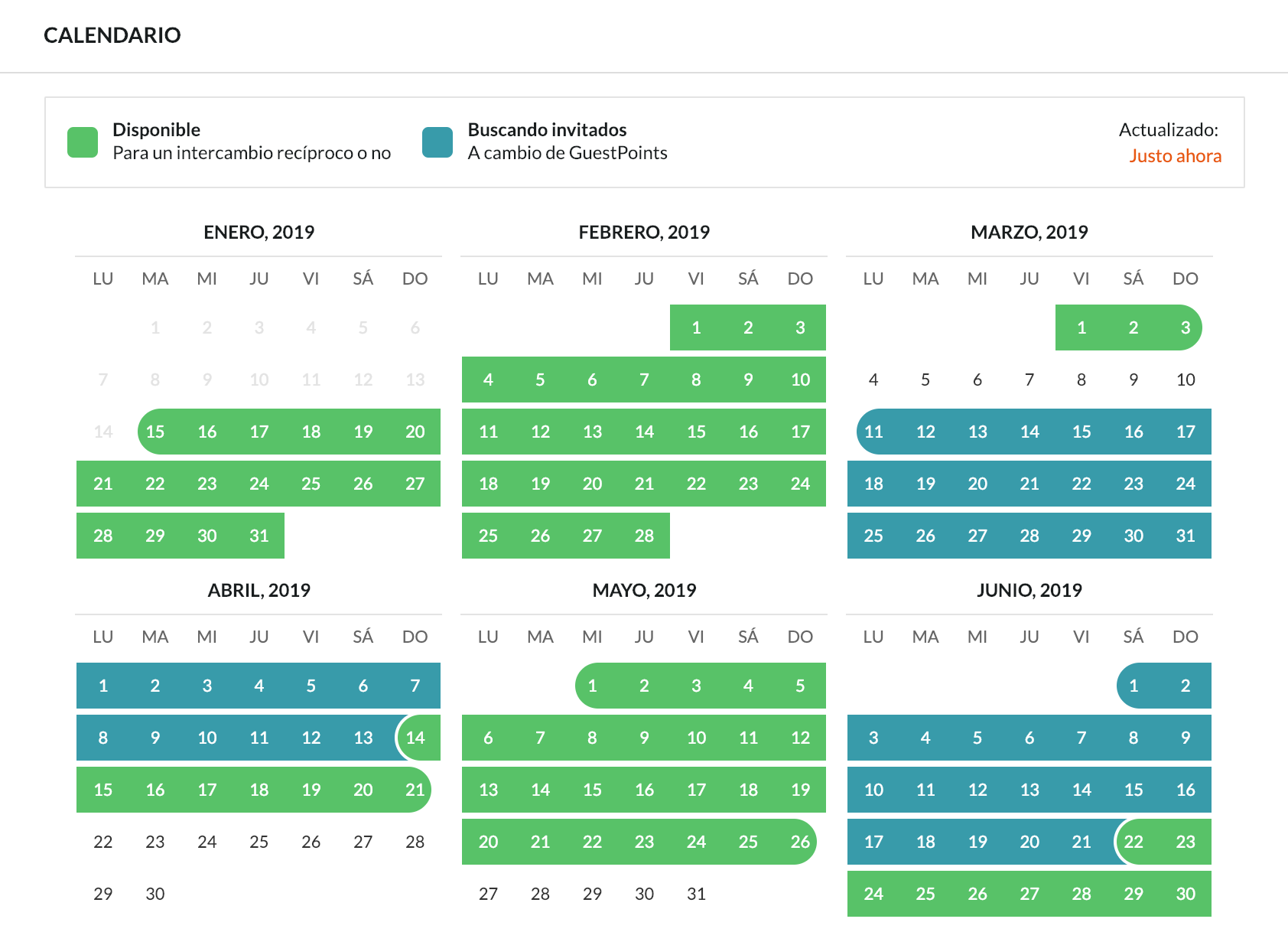Select June 22 in the JUNIO calendar
This screenshot has height=932, width=1288.
pos(1134,842)
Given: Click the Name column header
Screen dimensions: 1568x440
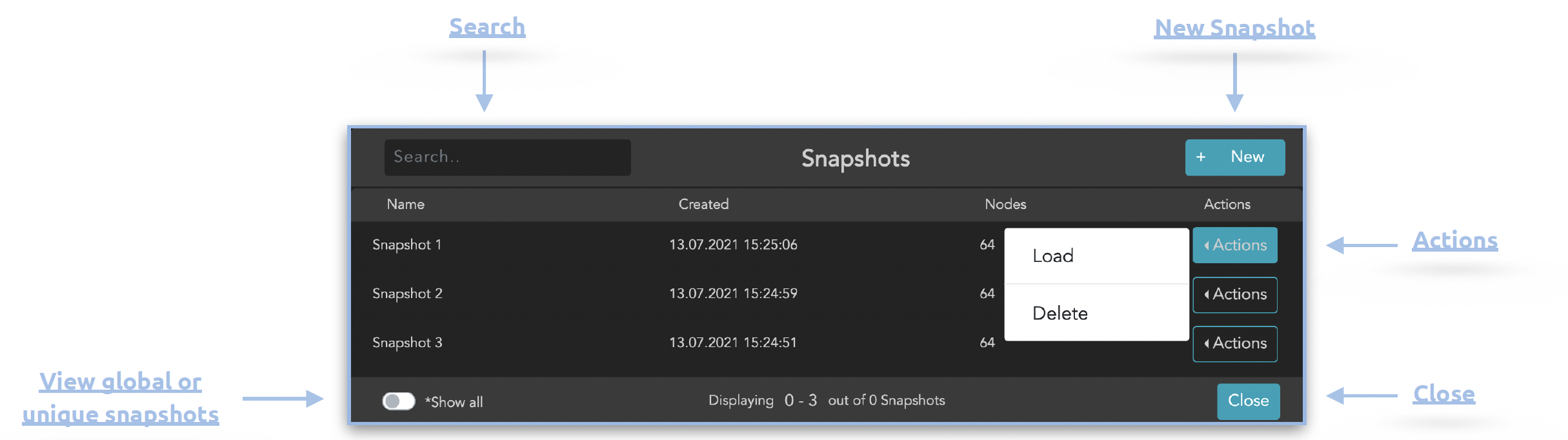Looking at the screenshot, I should (405, 205).
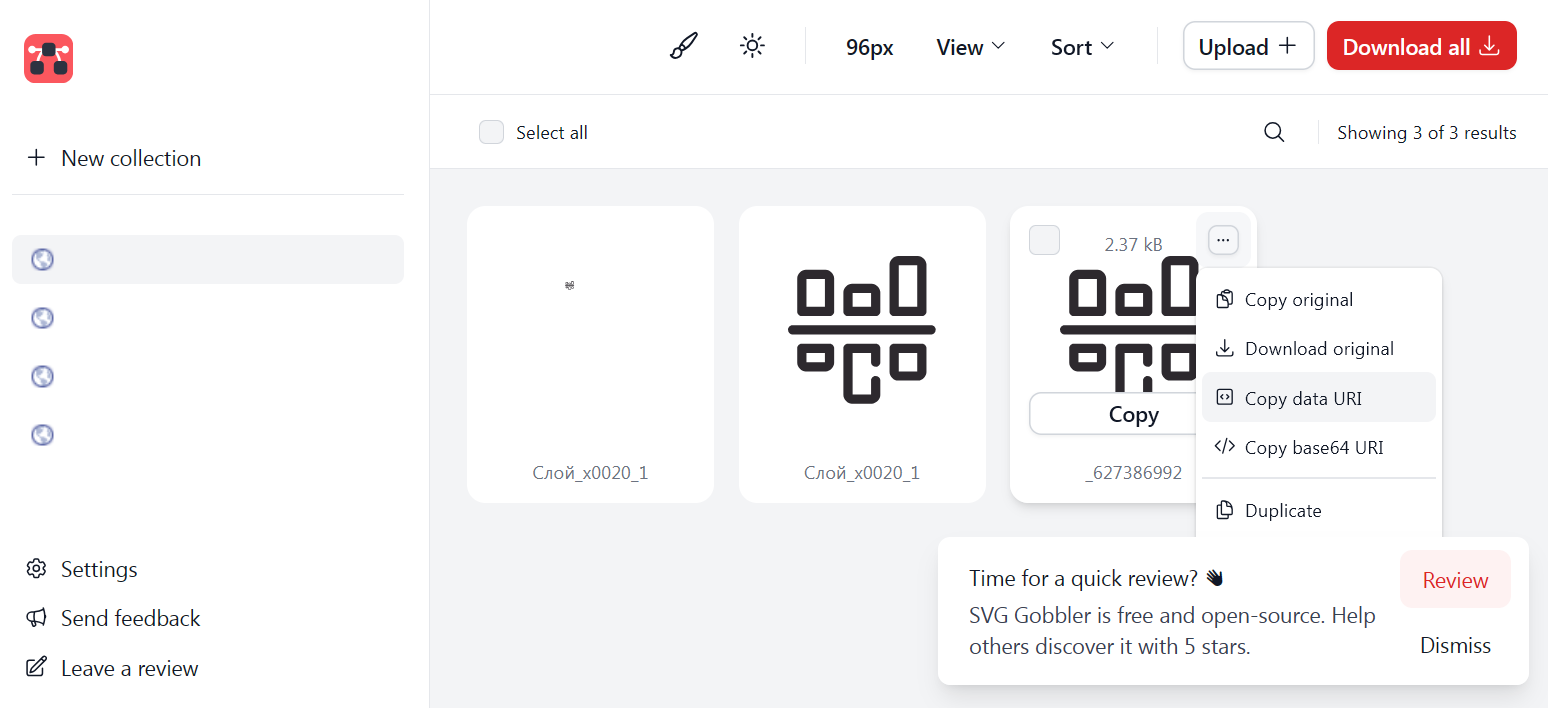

_ _ _

--- Task requirements ---
Your reply should hold exactly the lines from the line containing "Given: Click the Name column header" through the final line of the listing, and none of the pictures.

--- Answer to the exercise ---
Given: Click the Name column header
Screen dimensions: 1568x440
Looking at the screenshot, I should (405, 205).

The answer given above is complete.